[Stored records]
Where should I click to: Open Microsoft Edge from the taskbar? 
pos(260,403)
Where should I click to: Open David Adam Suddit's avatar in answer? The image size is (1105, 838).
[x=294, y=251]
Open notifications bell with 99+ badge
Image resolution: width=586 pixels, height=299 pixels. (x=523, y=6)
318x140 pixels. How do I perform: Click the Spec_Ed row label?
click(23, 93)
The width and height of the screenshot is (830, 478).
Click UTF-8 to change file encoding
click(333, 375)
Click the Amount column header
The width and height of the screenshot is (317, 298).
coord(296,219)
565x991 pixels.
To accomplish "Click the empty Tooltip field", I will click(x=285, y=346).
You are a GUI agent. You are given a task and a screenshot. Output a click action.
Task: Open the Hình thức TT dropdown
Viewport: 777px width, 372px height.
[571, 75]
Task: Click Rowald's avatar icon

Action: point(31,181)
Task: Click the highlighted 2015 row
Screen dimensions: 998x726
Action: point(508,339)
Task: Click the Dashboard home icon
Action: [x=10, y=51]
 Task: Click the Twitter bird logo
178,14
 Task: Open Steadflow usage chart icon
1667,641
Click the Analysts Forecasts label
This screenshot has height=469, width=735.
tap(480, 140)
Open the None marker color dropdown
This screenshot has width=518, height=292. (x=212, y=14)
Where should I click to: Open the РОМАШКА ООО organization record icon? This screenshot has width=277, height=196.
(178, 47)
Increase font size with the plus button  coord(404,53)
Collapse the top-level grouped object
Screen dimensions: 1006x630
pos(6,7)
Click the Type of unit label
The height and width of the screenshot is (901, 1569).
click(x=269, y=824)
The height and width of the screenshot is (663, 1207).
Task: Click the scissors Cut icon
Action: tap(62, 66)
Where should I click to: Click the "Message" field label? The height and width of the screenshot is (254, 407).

* [Activity] What the answer needs is every line from the data above with "field" in it.

* [Expected answer]
To accomplish "Click the empty Tooltip field", I will click(x=285, y=346).
Where should I click to: Click the "Message" field label? The height and width of the screenshot is (254, 407).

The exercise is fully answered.